Expedia and Travelocity.com spent higher shares on marketing, according to their SEC filings, and both Wind and Reibstein agree that's not unusual for service-oriented companies with little more to build than a brand.
Looking to the future
Though Priceline executives have publicly said they expect the company to remain profitable going forward, growth may be hard to come by and finding new markets--even at the expense of profits--may be a worthwhile investment.
"If I were in their shoes, I'd want to see where we are going to invest and demonstrate to the Street that certain segments of my business are profitable," Wind says. For example, airline, hotel and rental cars may go forward as profitable business lines. If Priceline can sustain that and break it down for investors, the company may be free to take losses as it tries new product lines--delivering their service on wireless devices or via telephone, for example.

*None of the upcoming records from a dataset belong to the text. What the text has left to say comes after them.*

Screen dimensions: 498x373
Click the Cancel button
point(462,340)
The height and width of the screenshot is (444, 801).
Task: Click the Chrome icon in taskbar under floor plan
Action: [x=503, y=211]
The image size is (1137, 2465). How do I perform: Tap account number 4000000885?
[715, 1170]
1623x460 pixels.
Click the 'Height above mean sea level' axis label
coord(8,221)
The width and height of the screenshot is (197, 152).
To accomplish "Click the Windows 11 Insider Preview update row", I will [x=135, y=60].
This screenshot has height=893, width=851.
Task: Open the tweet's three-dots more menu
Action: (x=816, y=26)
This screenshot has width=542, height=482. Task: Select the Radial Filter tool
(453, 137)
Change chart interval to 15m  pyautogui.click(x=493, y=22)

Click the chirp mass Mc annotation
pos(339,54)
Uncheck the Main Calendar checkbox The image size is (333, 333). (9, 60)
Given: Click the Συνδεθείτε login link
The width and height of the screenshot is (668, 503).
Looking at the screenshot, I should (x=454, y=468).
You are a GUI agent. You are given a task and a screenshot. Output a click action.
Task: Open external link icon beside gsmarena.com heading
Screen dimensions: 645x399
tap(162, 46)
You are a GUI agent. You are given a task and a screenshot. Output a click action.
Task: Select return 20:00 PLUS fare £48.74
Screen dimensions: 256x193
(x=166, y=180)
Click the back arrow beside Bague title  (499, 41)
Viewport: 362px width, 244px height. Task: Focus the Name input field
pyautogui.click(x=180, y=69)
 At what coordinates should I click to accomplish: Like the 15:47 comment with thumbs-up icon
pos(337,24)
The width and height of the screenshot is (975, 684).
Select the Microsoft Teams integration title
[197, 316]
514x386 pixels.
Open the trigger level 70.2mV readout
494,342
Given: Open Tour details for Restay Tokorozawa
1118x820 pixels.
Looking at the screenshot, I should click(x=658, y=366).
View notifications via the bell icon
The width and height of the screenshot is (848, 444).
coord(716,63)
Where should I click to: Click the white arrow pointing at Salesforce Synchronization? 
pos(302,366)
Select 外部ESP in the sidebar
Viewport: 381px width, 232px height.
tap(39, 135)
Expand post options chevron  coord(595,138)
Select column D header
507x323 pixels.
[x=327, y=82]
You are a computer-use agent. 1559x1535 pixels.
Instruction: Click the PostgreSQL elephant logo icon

Priceline's product lines may be hard to expand as well. After failing to deliver on tangible goods such as groceries and gasoline, experts and the markets have lauded the company's focus on intangible goods like airfares and car rentals. Mittelstaedt and Wind note Priceline's model works well on goods without a physical deliverable, with fairly undifferentiated suppliers (price-sensitive customers don't care which airline they fly, for example). The notion of "expiring inventory" has also been key to the company's success. What's next?
"We cannot predict whether the Priceline.com business model can be successfully applied to (non-expiring) products and services," the company says in its SEC filings. That's a theme observers like Reibstein seem to be unanimous about: "Priceline is going to have some difficulty looking for growth," he says.